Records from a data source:
★ ★ ★ ★

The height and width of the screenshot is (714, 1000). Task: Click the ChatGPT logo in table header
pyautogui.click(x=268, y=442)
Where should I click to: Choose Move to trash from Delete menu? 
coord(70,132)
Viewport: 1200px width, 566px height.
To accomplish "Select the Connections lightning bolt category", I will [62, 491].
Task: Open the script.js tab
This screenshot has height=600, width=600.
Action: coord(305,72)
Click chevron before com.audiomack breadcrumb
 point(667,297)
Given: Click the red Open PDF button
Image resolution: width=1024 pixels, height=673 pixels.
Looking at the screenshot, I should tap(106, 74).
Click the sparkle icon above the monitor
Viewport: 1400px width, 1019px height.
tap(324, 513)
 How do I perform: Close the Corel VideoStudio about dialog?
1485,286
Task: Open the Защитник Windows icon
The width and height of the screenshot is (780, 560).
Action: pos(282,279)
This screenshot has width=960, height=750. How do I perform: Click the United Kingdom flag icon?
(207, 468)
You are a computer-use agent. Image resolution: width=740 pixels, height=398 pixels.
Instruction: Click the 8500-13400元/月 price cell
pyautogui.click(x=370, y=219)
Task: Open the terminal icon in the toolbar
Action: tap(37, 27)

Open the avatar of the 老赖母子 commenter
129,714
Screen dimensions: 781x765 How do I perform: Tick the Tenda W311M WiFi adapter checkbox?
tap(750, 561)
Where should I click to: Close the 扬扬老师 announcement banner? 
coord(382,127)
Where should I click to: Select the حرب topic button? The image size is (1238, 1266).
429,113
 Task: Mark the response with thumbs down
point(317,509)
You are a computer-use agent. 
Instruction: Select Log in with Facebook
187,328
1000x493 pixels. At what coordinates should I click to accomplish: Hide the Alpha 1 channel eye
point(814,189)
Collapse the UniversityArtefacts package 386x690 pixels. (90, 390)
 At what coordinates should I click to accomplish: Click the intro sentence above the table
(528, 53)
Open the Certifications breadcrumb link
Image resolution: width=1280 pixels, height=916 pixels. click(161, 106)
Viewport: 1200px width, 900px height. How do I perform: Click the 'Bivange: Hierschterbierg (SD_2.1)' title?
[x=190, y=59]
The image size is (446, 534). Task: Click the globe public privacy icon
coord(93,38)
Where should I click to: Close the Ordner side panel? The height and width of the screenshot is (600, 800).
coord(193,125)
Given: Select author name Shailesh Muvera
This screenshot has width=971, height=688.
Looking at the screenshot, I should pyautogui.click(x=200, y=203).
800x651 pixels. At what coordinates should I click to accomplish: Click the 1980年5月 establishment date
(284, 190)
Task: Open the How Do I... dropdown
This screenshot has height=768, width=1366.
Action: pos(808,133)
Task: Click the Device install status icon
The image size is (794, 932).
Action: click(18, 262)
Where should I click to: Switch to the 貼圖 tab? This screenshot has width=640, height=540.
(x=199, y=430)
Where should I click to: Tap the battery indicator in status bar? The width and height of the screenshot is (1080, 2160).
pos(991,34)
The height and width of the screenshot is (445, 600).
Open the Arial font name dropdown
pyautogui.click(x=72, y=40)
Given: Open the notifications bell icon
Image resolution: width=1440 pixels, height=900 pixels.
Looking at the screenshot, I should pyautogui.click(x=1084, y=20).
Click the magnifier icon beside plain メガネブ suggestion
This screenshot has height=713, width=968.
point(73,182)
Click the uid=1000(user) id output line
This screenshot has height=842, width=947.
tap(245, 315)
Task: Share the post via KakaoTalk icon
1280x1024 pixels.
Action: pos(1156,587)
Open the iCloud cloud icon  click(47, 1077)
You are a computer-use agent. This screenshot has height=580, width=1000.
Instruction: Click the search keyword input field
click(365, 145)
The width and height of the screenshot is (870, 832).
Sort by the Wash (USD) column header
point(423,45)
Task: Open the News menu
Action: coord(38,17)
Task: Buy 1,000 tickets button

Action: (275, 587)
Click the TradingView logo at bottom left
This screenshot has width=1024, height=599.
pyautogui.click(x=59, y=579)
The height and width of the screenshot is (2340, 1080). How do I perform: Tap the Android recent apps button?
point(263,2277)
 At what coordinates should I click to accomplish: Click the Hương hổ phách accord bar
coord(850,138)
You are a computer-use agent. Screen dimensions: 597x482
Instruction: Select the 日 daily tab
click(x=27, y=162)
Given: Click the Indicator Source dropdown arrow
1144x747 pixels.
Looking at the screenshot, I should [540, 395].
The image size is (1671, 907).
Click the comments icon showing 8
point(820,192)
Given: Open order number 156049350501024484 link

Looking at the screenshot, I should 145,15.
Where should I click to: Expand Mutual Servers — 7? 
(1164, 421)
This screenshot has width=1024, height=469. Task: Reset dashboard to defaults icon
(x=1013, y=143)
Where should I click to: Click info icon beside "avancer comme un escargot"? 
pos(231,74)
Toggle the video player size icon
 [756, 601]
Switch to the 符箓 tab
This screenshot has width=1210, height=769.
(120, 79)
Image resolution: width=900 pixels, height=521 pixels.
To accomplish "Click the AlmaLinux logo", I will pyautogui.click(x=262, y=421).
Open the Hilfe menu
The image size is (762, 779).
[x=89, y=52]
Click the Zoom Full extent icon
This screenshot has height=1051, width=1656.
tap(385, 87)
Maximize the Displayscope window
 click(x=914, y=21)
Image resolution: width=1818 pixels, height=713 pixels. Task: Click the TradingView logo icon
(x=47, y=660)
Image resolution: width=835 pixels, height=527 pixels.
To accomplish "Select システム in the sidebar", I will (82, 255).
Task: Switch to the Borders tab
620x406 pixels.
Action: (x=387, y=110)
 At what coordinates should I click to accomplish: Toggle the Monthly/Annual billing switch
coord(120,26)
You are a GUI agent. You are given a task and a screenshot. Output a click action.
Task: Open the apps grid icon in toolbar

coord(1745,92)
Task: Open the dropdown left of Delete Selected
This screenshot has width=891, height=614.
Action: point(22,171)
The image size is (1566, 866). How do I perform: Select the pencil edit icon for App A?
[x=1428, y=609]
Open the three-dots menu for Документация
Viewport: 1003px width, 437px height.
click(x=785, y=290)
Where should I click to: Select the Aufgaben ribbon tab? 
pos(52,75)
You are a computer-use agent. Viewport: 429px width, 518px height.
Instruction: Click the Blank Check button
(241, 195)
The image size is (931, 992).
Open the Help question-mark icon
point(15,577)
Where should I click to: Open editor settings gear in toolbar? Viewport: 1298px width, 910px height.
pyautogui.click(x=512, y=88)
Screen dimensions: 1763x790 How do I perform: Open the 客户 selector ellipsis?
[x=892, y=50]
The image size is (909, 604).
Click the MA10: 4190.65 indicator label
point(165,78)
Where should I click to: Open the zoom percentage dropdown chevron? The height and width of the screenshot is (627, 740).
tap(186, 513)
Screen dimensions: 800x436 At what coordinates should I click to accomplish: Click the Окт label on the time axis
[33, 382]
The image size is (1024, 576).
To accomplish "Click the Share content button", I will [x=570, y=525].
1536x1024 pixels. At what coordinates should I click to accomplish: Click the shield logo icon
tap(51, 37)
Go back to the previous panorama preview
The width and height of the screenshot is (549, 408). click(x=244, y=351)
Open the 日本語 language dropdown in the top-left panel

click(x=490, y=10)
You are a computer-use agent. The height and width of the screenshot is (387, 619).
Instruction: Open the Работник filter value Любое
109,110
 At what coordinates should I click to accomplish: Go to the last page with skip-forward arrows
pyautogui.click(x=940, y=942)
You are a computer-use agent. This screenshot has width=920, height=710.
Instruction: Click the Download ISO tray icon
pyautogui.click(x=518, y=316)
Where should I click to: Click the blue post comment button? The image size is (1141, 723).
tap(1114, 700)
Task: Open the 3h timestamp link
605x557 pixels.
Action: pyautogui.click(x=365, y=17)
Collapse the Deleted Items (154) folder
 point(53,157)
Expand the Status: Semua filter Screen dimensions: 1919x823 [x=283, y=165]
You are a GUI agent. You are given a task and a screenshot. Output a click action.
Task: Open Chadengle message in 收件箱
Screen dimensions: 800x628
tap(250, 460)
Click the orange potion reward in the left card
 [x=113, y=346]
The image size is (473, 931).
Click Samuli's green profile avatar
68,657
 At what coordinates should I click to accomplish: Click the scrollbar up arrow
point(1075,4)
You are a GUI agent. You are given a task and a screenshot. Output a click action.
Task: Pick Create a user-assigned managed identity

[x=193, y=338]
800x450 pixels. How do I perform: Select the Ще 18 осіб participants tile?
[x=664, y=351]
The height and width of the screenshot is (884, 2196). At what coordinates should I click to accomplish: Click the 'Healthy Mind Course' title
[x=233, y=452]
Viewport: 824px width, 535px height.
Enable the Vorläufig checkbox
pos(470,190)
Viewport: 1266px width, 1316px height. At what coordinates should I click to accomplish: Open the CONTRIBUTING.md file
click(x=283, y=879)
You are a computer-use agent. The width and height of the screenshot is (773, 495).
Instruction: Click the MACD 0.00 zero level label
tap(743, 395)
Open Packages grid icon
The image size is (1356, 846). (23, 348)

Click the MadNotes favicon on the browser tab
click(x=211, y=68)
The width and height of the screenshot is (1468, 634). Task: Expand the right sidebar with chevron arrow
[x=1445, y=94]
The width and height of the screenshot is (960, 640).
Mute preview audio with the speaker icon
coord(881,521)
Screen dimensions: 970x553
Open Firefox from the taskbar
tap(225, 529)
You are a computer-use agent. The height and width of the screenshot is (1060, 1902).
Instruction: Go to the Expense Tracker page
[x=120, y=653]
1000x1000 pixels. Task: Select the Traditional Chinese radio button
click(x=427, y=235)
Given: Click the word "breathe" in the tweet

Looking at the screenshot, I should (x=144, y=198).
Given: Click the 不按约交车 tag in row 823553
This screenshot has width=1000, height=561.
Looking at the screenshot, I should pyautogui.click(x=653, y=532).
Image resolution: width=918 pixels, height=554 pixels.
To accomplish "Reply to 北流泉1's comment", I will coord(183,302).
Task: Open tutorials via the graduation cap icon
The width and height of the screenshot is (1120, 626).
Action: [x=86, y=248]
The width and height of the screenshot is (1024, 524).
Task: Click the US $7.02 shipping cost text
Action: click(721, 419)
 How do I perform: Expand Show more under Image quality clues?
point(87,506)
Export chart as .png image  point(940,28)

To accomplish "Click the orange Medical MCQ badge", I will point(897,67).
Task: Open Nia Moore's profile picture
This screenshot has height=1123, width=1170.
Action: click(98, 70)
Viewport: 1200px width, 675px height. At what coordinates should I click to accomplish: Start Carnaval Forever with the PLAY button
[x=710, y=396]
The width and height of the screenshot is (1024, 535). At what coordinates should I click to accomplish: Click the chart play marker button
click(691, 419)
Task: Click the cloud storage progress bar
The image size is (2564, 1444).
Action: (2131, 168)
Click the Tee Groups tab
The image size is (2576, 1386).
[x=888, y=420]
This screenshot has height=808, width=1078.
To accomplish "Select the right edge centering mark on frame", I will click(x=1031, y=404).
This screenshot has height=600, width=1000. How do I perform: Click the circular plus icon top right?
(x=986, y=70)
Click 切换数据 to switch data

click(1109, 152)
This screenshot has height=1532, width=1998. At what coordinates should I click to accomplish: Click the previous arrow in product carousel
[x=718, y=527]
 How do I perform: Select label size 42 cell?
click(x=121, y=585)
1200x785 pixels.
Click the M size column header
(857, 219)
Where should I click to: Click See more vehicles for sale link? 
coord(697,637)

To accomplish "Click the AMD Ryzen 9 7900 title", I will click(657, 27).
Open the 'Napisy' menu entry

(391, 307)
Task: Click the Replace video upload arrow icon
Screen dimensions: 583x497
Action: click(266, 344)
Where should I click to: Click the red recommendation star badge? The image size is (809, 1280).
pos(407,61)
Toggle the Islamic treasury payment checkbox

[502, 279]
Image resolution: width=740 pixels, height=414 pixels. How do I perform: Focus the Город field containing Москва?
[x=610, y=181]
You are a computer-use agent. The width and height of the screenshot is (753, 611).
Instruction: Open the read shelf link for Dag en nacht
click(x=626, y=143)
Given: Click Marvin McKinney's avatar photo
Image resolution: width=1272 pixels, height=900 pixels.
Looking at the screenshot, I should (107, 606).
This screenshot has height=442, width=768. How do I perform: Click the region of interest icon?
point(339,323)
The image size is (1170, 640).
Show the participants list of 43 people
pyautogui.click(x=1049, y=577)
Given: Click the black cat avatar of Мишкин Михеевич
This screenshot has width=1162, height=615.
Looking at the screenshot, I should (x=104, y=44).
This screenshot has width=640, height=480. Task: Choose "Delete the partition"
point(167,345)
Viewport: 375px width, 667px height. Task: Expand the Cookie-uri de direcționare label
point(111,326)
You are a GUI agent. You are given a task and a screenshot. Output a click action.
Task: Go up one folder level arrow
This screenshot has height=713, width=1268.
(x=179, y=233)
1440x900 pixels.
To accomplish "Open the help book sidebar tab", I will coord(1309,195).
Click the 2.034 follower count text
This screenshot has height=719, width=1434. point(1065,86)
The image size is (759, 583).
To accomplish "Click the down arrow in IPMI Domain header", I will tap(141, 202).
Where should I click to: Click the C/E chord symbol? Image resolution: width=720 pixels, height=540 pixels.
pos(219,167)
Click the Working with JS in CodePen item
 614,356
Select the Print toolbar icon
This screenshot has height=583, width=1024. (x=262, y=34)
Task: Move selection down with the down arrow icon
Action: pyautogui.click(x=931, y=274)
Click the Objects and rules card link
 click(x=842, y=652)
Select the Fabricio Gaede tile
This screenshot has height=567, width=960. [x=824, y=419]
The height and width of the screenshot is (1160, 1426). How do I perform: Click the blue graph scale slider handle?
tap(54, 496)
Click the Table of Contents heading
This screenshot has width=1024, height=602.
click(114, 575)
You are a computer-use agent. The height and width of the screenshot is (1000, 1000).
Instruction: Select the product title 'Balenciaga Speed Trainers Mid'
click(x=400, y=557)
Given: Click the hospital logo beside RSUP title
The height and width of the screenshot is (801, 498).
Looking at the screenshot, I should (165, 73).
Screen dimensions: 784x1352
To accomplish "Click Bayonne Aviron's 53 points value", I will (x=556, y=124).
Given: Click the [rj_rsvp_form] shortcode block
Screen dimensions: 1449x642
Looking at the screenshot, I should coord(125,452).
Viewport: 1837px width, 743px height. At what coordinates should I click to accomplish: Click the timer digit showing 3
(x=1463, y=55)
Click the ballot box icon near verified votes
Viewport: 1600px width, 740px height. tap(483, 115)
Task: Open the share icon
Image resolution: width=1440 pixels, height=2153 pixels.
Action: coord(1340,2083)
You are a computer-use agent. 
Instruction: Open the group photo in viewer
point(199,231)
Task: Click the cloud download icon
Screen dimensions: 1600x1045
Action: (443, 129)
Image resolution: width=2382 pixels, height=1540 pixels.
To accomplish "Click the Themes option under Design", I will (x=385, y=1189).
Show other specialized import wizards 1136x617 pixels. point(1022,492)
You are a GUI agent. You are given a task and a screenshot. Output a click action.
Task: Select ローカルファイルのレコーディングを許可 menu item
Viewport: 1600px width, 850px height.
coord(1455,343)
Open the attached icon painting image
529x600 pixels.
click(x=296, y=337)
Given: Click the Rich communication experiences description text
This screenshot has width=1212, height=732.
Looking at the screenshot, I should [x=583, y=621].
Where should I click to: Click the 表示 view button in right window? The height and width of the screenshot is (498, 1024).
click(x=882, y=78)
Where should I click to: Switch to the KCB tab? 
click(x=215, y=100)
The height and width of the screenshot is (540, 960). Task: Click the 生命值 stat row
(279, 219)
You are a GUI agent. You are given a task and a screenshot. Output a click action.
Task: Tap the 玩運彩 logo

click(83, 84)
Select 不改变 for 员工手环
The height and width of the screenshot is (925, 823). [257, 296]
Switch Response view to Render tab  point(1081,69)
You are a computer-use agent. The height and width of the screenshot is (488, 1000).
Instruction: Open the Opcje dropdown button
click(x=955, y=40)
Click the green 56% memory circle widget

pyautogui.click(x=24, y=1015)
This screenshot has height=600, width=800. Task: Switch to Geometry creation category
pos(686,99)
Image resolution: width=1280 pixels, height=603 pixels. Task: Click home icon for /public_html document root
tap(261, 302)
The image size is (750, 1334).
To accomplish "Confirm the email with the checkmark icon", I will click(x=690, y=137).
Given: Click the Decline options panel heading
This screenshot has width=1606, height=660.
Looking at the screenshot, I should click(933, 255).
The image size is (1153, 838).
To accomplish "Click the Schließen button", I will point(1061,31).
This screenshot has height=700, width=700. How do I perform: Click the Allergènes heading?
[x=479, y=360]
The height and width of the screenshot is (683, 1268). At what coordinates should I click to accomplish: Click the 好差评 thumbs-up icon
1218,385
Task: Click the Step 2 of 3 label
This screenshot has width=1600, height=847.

★ ★ ★ ★

*Directions for this task*
I'd like an exact copy of the lines above, from the very first one through the line that contains "You are a computer-use agent. Image", with nothing else added.

*Task output*
The height and width of the screenshot is (714, 1000). Task: Click the ChatGPT logo in table header
pyautogui.click(x=268, y=442)
Where should I click to: Choose Move to trash from Delete menu? 
coord(70,132)
Viewport: 1200px width, 566px height.
To accomplish "Select the Connections lightning bolt category", I will [62, 491].
Task: Open the script.js tab
This screenshot has height=600, width=600.
Action: coord(305,72)
Click chevron before com.audiomack breadcrumb
 point(667,297)
Given: Click the red Open PDF button
Image resolution: width=1024 pixels, height=673 pixels.
Looking at the screenshot, I should tap(106, 74).
Click the sparkle icon above the monitor
Viewport: 1400px width, 1019px height.
tap(324, 513)
 How do I perform: Close the Corel VideoStudio about dialog?
1485,286
Task: Open the Защитник Windows icon
The width and height of the screenshot is (780, 560).
Action: pos(282,279)
This screenshot has width=960, height=750. How do I perform: Click the United Kingdom flag icon?
(207, 468)
You are a computer-use agent. Image resolution: width=740 pixels, height=398 pixels.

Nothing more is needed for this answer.